Добавить в цитаты Настройки чтения

Страница 35 из 83

— Вы сыплете очень расточительно, Эрдман, — сказал он. — Вы пройдите в кустарник, там повсюду прорастают зёрна, которые животные не смогут съесть при всём желании; я прямо сейчас это увидел, и мне это совершенно не понравилось. — Он взял лохань и пропустил зёрна через свои тонкие пальцы. — Да это же чистая пшеница! Эрдман, я вынужден вас отчитать! Вы же знаете, что подобное бездумное расточительство вызывает у меня отвращение. У нас зерно бесполезно пропадает, а какой-нибудь бедный ребёнок напрасно мечтает о куске хлеба.

Меня охватила форменная злоба — вот как этот человек оправдывает свою жадность! Он сердится не потому, что из-за этих щедро разбросанных зёрен он потерял пару грошей — нет, ну что вы! Оплакивается хлеб, который мог бы накормить бедного голодного ребёнка!

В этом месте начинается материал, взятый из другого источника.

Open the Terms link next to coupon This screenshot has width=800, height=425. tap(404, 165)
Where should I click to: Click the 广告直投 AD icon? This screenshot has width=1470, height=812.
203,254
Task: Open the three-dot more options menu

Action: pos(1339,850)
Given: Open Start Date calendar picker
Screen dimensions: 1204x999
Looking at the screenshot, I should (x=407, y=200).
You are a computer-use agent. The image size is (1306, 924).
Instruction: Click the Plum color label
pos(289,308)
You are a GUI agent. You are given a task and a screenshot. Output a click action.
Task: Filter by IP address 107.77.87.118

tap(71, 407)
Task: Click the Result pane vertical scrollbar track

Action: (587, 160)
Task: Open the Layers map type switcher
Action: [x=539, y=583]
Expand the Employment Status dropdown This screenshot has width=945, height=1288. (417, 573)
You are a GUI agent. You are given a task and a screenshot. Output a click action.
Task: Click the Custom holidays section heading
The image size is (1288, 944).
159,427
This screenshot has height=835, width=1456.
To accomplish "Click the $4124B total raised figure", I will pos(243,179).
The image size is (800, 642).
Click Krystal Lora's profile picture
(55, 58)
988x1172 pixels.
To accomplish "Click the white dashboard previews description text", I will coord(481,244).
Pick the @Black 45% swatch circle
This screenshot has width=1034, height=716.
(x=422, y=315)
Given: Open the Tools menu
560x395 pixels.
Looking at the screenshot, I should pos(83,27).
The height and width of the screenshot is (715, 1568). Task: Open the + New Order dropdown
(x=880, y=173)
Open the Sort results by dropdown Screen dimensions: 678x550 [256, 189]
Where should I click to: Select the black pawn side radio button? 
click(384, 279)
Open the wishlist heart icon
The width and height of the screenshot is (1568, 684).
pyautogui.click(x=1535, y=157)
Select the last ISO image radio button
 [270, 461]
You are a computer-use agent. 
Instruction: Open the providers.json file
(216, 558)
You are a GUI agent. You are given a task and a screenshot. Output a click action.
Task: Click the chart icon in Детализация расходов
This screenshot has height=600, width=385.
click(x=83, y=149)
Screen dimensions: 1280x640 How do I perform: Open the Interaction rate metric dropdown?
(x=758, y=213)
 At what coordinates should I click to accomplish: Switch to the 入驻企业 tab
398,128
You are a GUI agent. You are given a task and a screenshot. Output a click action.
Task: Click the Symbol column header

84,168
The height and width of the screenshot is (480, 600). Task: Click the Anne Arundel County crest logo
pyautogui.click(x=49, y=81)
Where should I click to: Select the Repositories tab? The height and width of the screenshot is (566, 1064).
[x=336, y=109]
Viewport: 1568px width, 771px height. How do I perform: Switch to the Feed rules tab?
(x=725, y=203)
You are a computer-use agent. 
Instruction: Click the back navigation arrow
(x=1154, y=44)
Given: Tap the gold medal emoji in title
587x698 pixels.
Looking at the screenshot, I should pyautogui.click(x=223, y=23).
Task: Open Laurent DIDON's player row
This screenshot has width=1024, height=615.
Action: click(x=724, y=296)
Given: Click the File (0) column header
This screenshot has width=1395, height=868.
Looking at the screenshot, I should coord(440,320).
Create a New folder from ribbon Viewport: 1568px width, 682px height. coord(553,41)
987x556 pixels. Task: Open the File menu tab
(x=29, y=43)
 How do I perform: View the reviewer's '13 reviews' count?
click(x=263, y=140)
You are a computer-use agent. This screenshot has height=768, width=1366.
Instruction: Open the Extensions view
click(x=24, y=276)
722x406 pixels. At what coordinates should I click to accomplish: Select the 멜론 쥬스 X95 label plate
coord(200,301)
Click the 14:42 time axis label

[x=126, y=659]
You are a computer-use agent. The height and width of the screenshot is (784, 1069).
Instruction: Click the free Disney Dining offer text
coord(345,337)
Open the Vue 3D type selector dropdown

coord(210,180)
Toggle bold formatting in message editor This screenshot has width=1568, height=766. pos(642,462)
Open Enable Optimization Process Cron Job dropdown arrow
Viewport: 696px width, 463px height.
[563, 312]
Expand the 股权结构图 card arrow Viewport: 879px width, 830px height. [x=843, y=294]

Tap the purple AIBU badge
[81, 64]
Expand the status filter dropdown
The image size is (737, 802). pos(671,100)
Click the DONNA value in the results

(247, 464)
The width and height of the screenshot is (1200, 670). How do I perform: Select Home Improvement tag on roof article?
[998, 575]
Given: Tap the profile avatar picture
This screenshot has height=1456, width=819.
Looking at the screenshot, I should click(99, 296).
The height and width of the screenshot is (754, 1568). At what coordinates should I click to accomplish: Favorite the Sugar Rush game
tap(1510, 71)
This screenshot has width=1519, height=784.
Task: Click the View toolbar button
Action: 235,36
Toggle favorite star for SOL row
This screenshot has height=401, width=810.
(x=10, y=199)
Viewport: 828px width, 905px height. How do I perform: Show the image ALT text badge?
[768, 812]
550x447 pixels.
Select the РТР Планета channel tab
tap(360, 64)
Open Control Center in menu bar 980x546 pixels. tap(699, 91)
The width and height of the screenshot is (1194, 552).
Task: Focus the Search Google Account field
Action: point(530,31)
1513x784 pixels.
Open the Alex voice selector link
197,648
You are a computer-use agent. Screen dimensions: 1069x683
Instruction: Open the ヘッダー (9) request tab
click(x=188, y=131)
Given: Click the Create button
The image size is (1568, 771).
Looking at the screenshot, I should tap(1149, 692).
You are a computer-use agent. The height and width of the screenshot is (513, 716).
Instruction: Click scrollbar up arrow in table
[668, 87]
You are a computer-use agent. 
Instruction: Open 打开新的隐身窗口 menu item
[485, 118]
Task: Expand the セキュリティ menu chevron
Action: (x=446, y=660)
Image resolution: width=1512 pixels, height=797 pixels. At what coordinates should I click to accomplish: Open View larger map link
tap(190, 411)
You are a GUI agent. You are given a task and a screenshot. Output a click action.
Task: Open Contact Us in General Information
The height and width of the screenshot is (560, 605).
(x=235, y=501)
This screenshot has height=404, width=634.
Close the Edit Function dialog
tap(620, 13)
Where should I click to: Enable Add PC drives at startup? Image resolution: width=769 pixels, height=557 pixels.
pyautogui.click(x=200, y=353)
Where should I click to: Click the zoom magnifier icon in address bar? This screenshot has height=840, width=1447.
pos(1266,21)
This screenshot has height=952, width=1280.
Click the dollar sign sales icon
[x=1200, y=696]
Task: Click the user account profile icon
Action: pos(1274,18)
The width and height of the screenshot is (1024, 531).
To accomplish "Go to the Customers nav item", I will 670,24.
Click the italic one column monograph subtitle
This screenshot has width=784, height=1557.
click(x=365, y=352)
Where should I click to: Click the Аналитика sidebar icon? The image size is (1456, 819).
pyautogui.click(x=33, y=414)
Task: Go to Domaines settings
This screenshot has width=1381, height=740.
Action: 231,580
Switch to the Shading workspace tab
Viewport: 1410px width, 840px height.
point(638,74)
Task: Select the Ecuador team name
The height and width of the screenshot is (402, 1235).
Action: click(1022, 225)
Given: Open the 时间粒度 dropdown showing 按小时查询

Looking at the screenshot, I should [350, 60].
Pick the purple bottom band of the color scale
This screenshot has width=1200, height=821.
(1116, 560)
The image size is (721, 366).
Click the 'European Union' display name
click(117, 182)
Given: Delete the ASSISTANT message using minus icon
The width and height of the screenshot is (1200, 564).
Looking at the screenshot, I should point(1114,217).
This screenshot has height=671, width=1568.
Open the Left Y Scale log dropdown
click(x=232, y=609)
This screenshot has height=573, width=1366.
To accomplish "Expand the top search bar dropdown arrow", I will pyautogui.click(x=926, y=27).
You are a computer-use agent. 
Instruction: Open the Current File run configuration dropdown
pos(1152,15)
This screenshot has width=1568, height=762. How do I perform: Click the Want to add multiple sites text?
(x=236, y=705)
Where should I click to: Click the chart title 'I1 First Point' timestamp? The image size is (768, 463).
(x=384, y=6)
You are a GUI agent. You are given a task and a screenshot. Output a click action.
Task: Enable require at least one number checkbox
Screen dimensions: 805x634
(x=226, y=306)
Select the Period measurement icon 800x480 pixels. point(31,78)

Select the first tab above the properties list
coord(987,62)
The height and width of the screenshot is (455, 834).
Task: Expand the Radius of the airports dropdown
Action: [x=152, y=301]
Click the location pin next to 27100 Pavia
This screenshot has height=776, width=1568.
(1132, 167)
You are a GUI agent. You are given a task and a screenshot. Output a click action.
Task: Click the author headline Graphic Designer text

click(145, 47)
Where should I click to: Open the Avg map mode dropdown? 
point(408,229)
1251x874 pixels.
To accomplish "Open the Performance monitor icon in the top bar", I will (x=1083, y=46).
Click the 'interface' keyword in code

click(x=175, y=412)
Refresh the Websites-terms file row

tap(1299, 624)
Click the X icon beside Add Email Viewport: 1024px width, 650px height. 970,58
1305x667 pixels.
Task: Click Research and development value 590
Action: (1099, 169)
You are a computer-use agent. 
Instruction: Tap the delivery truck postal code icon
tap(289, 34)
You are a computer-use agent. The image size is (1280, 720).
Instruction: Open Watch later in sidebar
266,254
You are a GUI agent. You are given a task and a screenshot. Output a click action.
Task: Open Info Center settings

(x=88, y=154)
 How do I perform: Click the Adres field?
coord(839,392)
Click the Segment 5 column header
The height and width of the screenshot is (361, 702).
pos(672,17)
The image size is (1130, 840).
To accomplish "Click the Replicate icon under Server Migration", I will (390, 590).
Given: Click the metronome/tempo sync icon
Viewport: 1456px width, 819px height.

Старый Эрдман стал оправдываться тем, что в доме не осталось ни зёрнышка ячменя. Втянув голову в плечи, словно кругом виноватый грешник, он быстро скрылся за кустами… Фу, эти отвратительные синие стёкла, как они блеснули ему вслед! Но я не хотела на них смотреть. Я отвернула лицо; мои руки протянулись к ближайшему кусту и стали обрывать листья, бездумно разбрасывая их по гравию.

— Чем вам не угодил бедный шоколадный куст? — голос господина Клаудиуса прозвучал над моим ухом так мягко и невозмутимо, как будто ничего и не произошло. — Вы думаете, что в этих без толку оборванных листьях тоже живёт тоска по дому, которая вас мучает?..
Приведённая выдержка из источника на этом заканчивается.